V1TFJob

polyaxon._flow.run.kubeflow.tf_job.V1TFJob()

Kubeflow TF-Job provides an interface to train distributed experiments with TensorFlow.

YAML usage

run:
  kind: tfjob
  cleanPodPolicy:
  schedulingPolicy:
  enableDynamicWorker:
  chief:
  ps:
  worker:
  evaluator:

Python usage

from polyaxon.schemas import V1KFReplica, V1TFJob
tf_job = V1TFJob(
    clean_pod_policy='All',
    chief=V1KFReplica(...),
    ps=V1KFReplica(...),
    worker=V1KFReplica(...),
    evaluator=V1KFReplica(...),
)

Fields

kind

The kind signals to the CLI, client, and other tools that this component’s runtime is a tfjob.

If you are using the python client to create the runtime, this field is not required and is set by default.

run:
  kind: tfjob

cleanPodPolicy

Controls the deletion of pods when a job terminates.

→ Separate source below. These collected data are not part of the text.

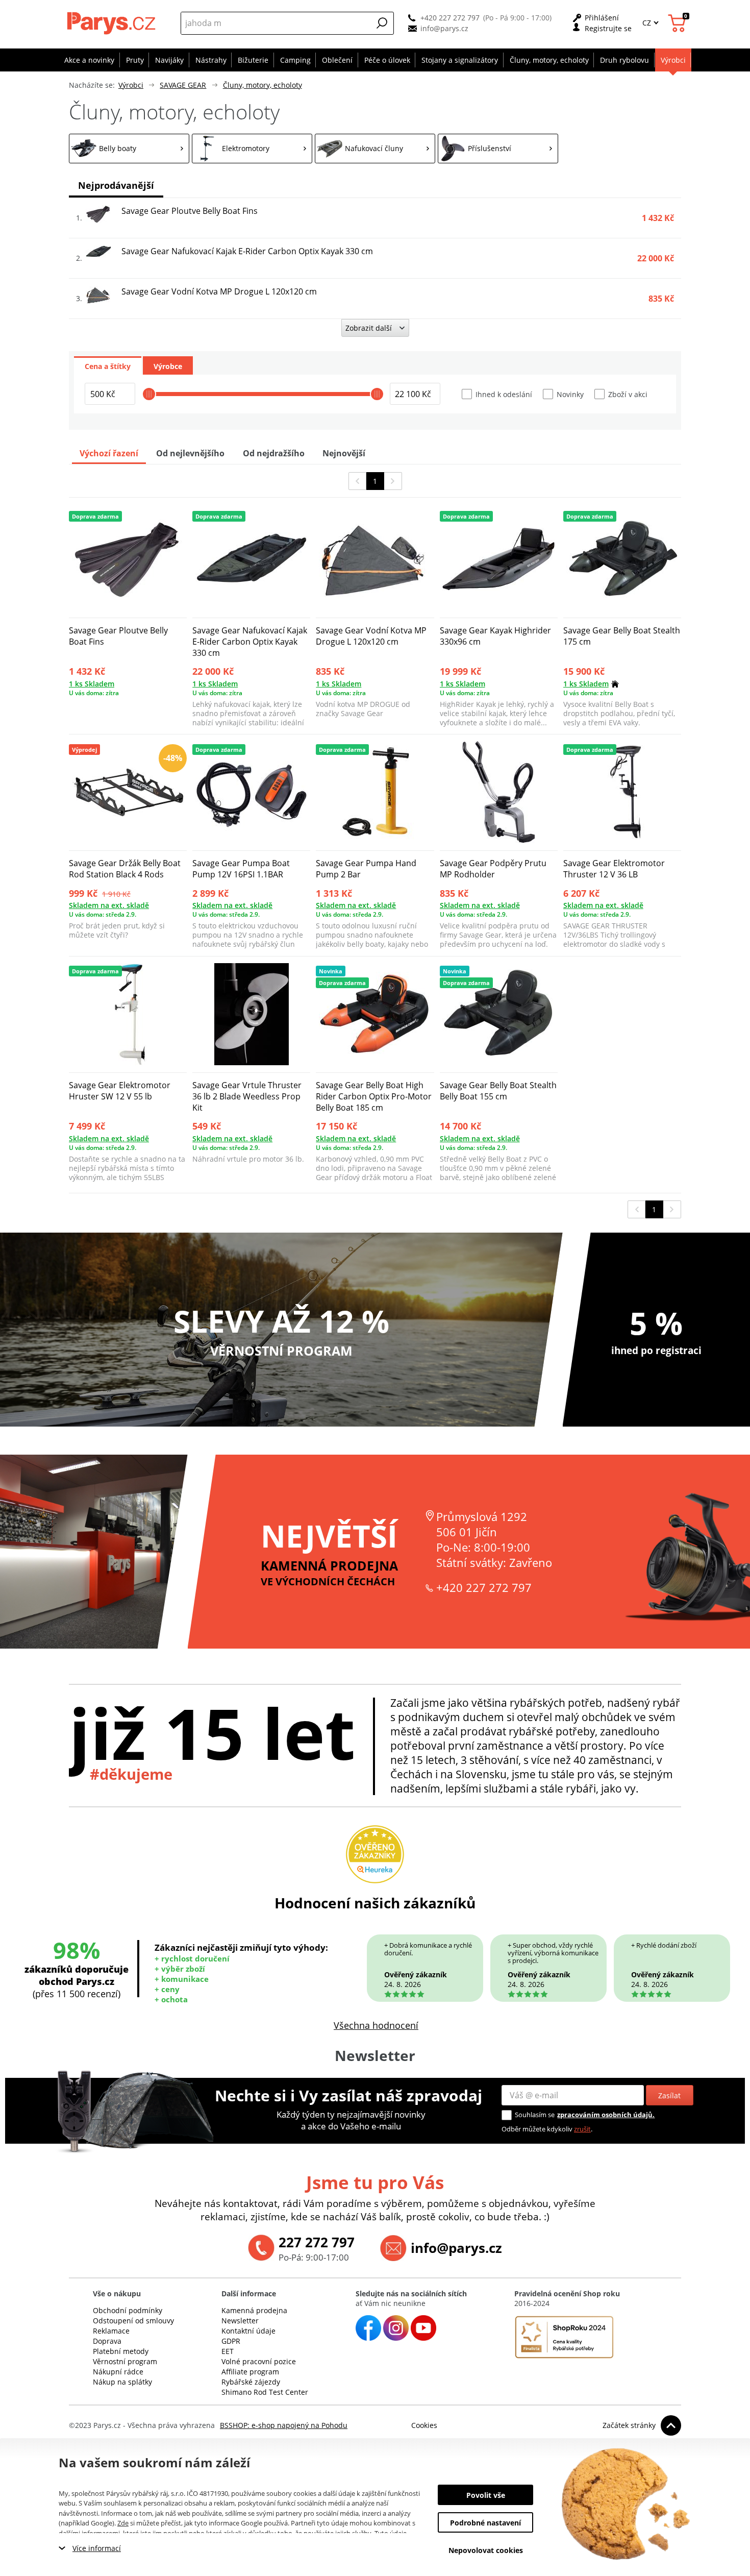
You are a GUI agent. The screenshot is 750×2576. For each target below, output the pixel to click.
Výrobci (130, 85)
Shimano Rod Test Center (264, 2392)
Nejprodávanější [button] (116, 185)
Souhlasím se (535, 2114)
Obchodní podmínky (127, 2310)
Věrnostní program (125, 2361)
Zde (123, 2523)
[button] (382, 23)
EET (227, 2351)
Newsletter (240, 2320)
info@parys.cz (444, 28)
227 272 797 (317, 2242)
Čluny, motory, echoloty (262, 85)
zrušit (582, 2128)
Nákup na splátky (122, 2382)
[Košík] (678, 23)
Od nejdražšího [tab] (274, 453)
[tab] (107, 365)
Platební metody (120, 2351)
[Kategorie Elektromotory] (252, 148)
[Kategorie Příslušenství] (498, 148)
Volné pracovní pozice (258, 2361)
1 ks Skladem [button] (91, 684)
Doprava (107, 2341)
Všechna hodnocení (376, 2025)
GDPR (230, 2341)
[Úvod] (112, 23)
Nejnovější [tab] (343, 453)
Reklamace (111, 2331)
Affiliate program (250, 2371)
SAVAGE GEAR (183, 85)
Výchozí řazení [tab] (109, 453)
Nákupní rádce (118, 2371)
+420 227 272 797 (450, 17)
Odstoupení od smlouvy (133, 2320)
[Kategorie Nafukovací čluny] (375, 148)
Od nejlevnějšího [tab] (190, 453)
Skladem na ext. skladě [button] (109, 905)
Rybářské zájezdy (250, 2382)
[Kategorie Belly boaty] (129, 148)
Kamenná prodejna (254, 2310)
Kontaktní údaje (248, 2331)
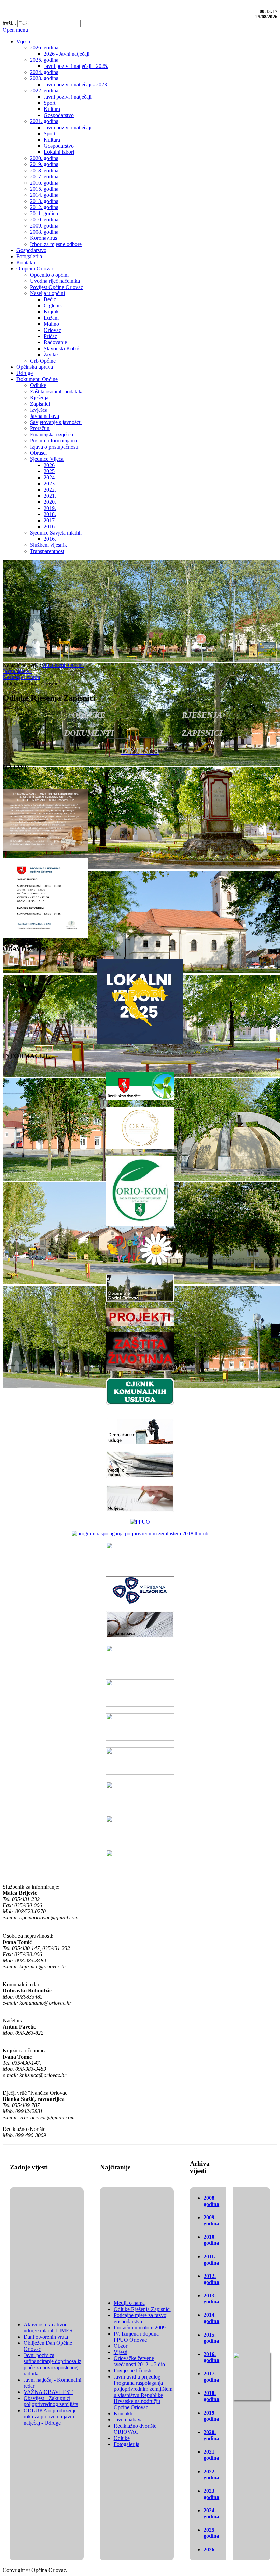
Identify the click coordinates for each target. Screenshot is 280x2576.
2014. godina (211, 2318)
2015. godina (211, 2338)
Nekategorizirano (21, 677)
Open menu (15, 30)
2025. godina (211, 2533)
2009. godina (211, 2220)
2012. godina (211, 2279)
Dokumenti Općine (63, 665)
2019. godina (211, 2416)
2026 (209, 2549)
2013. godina (211, 2298)
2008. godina (211, 2201)
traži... (9, 23)
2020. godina (211, 2435)
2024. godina (211, 2513)
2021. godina (211, 2455)
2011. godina (211, 2260)
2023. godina (211, 2494)
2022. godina (211, 2474)
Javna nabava (17, 671)
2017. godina (211, 2377)
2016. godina (211, 2357)
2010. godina (211, 2240)
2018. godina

The policy can be one of the following values: [All, Running, None]

run:
  kind: tfjob
  cleanPodPolicy: 'All'
 ...

schedulingPolicy

SchedulingPolicy encapsulates various scheduling policies of the distributed training job, for example minAvailable for gang-scheduling.

run:
  kind: tfjob
  schedulingPolicy:
    ...
 ...

enableDynamicWorker

Flag to enable dynamic worker.

run:
  kind: tfjob
  enableDynamicWorker: true
    ...
 ...

chief

The chief is responsible for orchestrating training and performing tasks like checkpointing the model.

run:
  kind: tfjob
  chief:
    replicas: 1
    container:
      ...
 ...

ps

The ps are parameter servers; these servers provide a distributed data store for the model parameters.

run:
  kind: tfjob
  ps:
    replicas: 2
    container:
      ...
 ...

worker

The workers do the actual work of training the model. In some cases, worker 0 might also act as the chief.

run:
  kind: tfjob
  worker:
    replicas: 2
    container:
      ...
 ...

evaluator

The evaluators can be used to compute evaluation metrics as the model is trained.

run:
  kind: tfjob
  evaluator:
    replicas: 1
    container:
      ...
 ...